BEGIN

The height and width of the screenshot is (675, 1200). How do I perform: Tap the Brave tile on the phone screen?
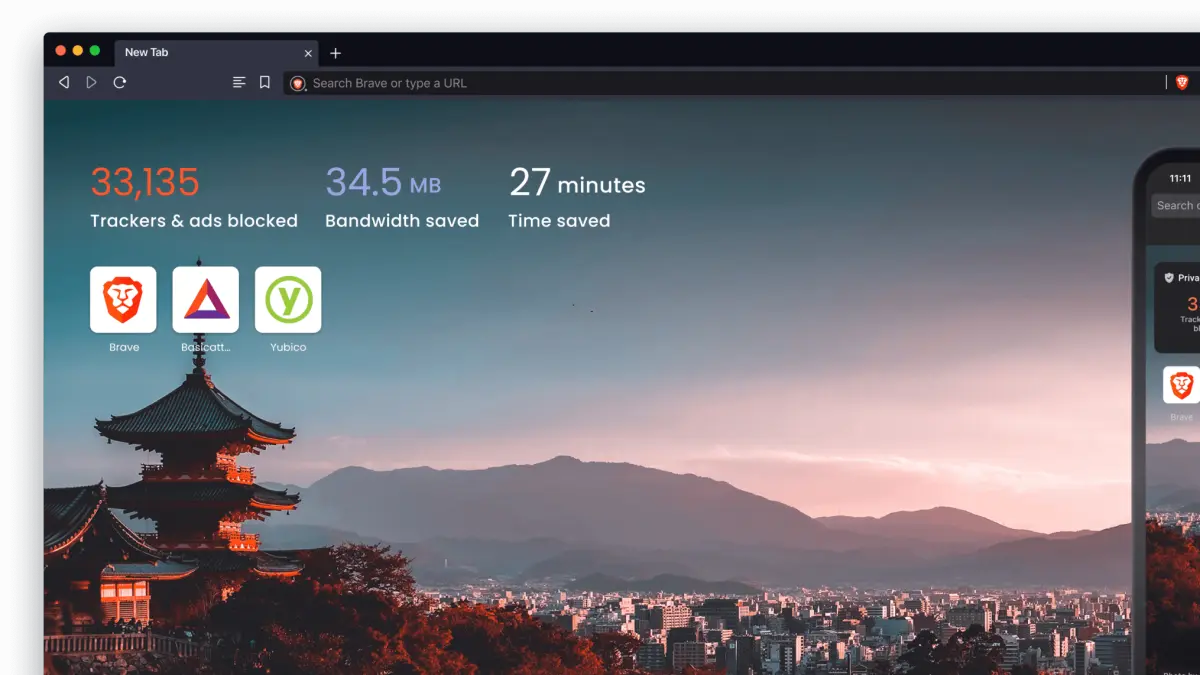pos(1181,385)
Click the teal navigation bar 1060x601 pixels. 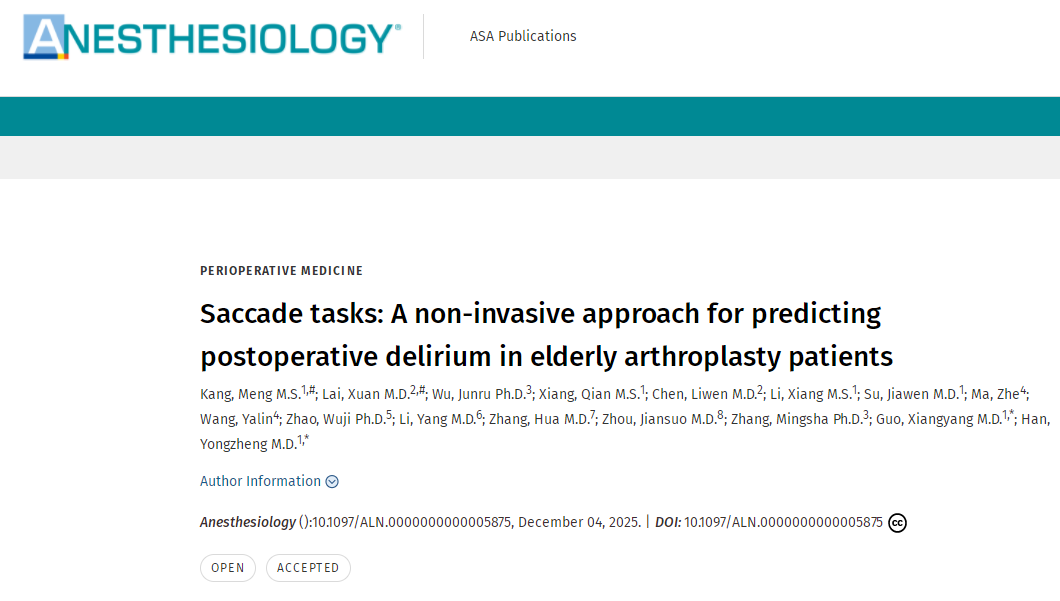coord(530,116)
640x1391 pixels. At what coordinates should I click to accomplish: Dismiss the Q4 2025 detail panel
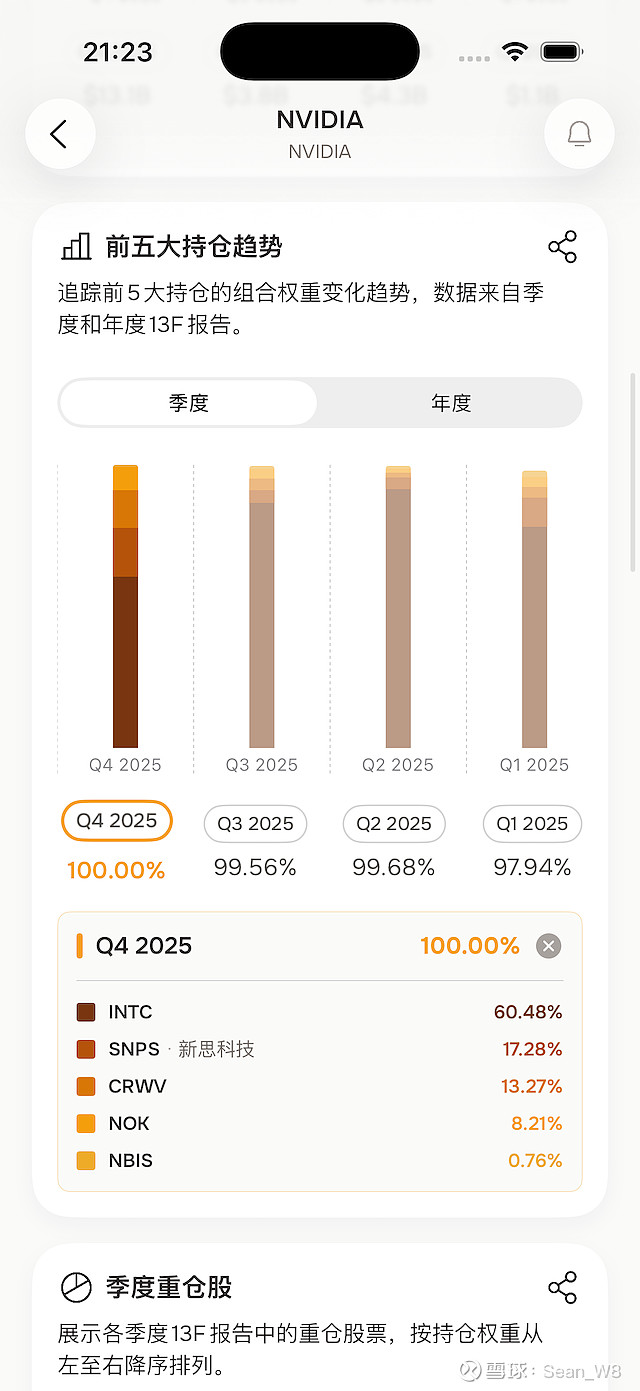[x=547, y=945]
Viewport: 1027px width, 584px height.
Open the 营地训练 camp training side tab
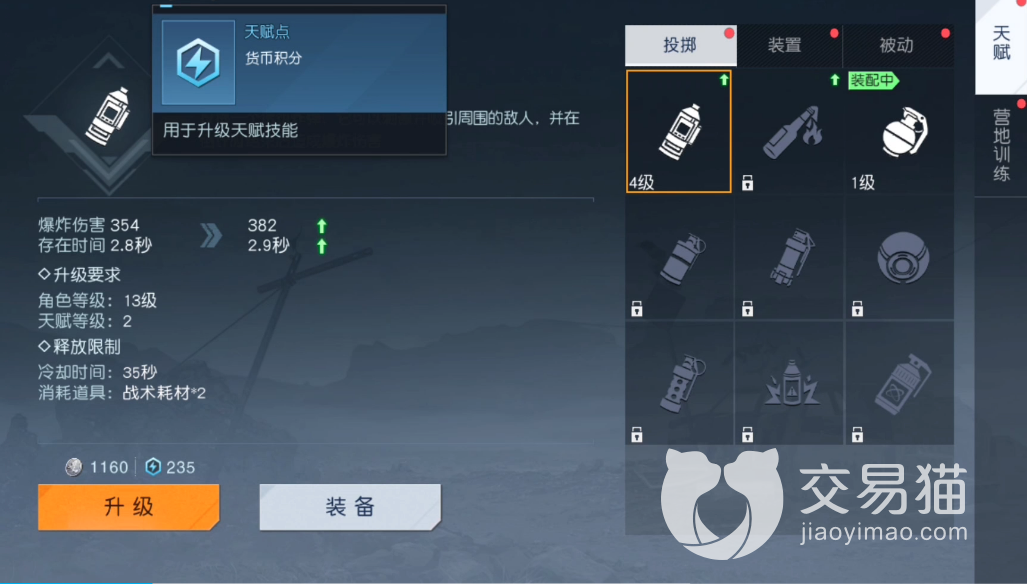click(x=1001, y=145)
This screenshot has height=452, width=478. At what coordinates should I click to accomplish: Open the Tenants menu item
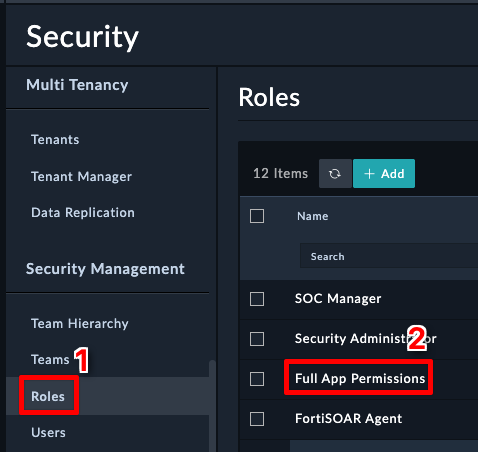pos(55,140)
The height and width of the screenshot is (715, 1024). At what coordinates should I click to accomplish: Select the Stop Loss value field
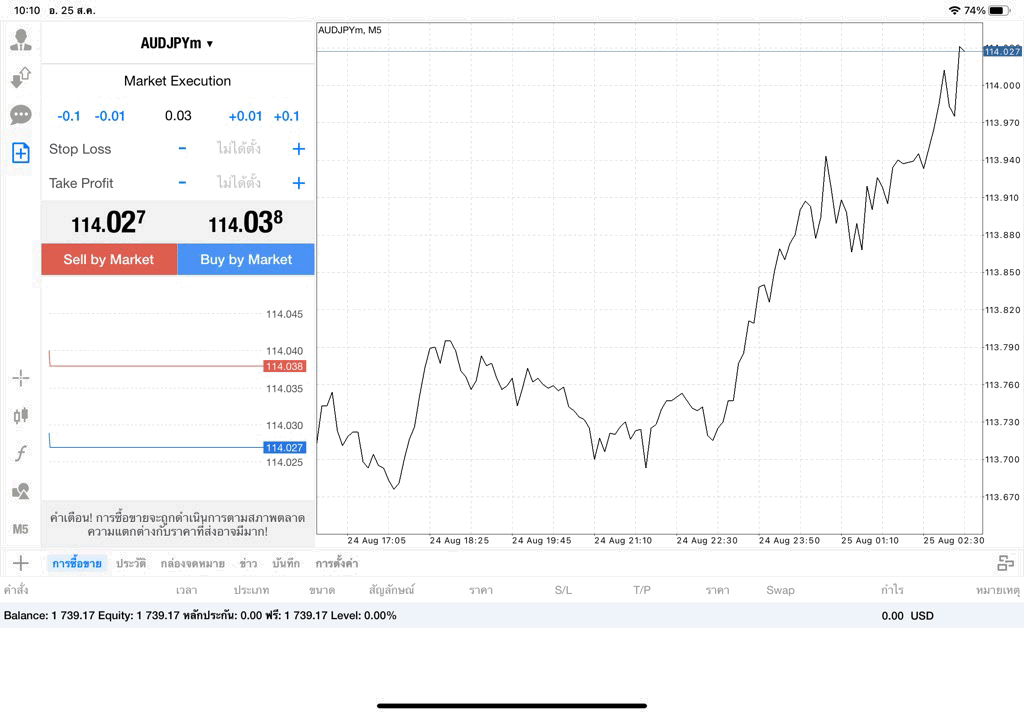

END

» Problem statement
Word for word, copy the lines from the one with "Open the 营地训练 camp training side tab" through the end of the entries above, and do not include any picture.

» Output below
Open the 营地训练 camp training side tab
click(x=1001, y=145)
This screenshot has height=452, width=478. At what coordinates should I click to accomplish: Open the Tenants menu item
pos(55,140)
The height and width of the screenshot is (715, 1024). At what coordinates should I click to accomplish: Select the Stop Loss value field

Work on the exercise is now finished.